Foutah Djallon – a culinary journey through West Africa

It’s December and Berlin is dark, grey and cold. To make matters worse, the world is confronting a pandemic. Public places and groups of people are to be avoided. In stark contrast, the cookbook Foutah Djallon begins with an anecdote set on the West African Atlantic coast, in humid July, in the middle of the hustle and bustle of a market. I am more than pleased to let Mamadou Oury Balde, Carla Behringer and Eva Behringer, who edited this book, take me on one of the few kinds of trip open to me right now: a taste journey.

The book is beautifully designed, and includes everything from street food and snacks to soups, main courses, desserts and drinks. Ingredients that may be little-known in Germany, such as taro, the tuber of the taro plant, or ogbono, mango seeds, are explained at the beginning, and the authors point out that they are available in African or Asian stores.

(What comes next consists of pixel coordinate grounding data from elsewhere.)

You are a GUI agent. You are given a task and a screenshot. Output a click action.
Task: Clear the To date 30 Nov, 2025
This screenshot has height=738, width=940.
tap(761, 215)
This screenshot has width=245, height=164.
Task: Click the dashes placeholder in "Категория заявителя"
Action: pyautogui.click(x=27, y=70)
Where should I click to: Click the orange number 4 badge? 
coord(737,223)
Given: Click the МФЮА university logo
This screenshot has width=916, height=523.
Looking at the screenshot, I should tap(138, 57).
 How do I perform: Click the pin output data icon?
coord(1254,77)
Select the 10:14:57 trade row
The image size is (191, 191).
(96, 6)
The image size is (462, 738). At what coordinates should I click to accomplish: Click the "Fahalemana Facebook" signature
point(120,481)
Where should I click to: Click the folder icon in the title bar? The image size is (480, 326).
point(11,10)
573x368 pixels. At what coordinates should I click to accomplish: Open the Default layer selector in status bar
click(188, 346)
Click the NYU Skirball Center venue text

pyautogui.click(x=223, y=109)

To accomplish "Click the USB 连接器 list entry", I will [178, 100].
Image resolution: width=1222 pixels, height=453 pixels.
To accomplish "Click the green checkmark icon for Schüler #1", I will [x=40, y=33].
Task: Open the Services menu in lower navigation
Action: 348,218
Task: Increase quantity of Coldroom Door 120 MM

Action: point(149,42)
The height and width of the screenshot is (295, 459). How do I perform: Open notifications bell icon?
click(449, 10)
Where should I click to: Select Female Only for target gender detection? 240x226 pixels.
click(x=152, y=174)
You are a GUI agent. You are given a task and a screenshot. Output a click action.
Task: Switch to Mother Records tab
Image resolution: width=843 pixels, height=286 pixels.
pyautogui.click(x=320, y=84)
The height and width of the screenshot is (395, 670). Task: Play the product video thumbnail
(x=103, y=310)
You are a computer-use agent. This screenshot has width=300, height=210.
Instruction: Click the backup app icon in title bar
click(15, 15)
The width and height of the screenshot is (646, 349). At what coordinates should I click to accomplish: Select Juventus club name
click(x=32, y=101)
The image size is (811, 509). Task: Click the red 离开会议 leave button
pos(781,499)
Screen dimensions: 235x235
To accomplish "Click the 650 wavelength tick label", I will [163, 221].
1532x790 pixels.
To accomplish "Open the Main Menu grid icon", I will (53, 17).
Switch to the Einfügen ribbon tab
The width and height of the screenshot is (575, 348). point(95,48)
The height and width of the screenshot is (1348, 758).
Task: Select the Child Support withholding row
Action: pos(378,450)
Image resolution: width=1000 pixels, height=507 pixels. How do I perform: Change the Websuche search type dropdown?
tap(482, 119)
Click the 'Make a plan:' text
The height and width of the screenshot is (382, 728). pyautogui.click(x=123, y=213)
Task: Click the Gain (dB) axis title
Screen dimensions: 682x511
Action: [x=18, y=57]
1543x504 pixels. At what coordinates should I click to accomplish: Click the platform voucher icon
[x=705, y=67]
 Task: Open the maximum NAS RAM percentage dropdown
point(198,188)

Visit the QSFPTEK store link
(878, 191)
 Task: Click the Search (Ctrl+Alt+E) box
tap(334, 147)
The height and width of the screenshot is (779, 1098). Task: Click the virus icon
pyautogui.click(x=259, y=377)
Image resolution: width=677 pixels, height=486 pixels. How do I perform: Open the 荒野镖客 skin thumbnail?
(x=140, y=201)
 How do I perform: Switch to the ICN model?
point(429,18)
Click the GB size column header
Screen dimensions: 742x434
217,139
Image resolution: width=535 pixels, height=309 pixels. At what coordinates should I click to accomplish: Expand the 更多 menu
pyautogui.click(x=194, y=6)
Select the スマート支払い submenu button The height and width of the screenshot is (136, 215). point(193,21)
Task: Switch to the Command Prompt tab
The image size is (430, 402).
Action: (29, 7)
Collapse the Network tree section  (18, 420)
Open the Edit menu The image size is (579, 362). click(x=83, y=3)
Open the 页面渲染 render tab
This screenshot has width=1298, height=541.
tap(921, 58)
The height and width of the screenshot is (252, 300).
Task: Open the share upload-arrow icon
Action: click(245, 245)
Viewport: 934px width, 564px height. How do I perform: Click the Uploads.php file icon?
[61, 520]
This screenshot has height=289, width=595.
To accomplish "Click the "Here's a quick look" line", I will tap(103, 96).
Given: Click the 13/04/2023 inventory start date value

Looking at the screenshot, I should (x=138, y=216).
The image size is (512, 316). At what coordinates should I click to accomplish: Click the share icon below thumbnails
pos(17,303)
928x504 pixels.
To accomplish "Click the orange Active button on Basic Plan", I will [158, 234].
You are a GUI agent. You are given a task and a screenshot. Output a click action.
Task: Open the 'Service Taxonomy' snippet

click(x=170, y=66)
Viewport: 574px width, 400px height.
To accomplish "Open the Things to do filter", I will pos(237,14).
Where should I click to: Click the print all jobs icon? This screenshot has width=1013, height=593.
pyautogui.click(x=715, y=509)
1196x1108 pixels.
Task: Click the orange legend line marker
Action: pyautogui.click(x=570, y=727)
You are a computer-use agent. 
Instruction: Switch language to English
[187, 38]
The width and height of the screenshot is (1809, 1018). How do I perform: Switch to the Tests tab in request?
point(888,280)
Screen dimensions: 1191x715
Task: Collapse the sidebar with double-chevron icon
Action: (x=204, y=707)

The book is not exclusively vegetarian, but for the moment, I’ve kept to cooking vegetarian recipes that only include ingredients I can get in any supermarket – like Guinean sweet potato soup with spicy coconut topping, very delicious. I’m already looking forward to finally getting my hands on some plantains to make black bean stew with fried plantain. Aside from the more difficult to obtain ingredients, all the recipes seem easy to make. For shuku shuku, a Nigerian coconut pastry, all you need is coconut flakes, vanilla sugar, sugar, baking powder, egg yolk and flour for dusting. The whole is kneaded, formed into balls, rolled in flour and baked in the oven for 12 minutes.

Since I usually rarely make peanut sauces or bake with cassava, there is definitely a lot of culinary inspiration in this book for me. Take a look for yourself – I recommend Foutah Djallon to everyone who likes fried, hearty and fruity-sweet flavours.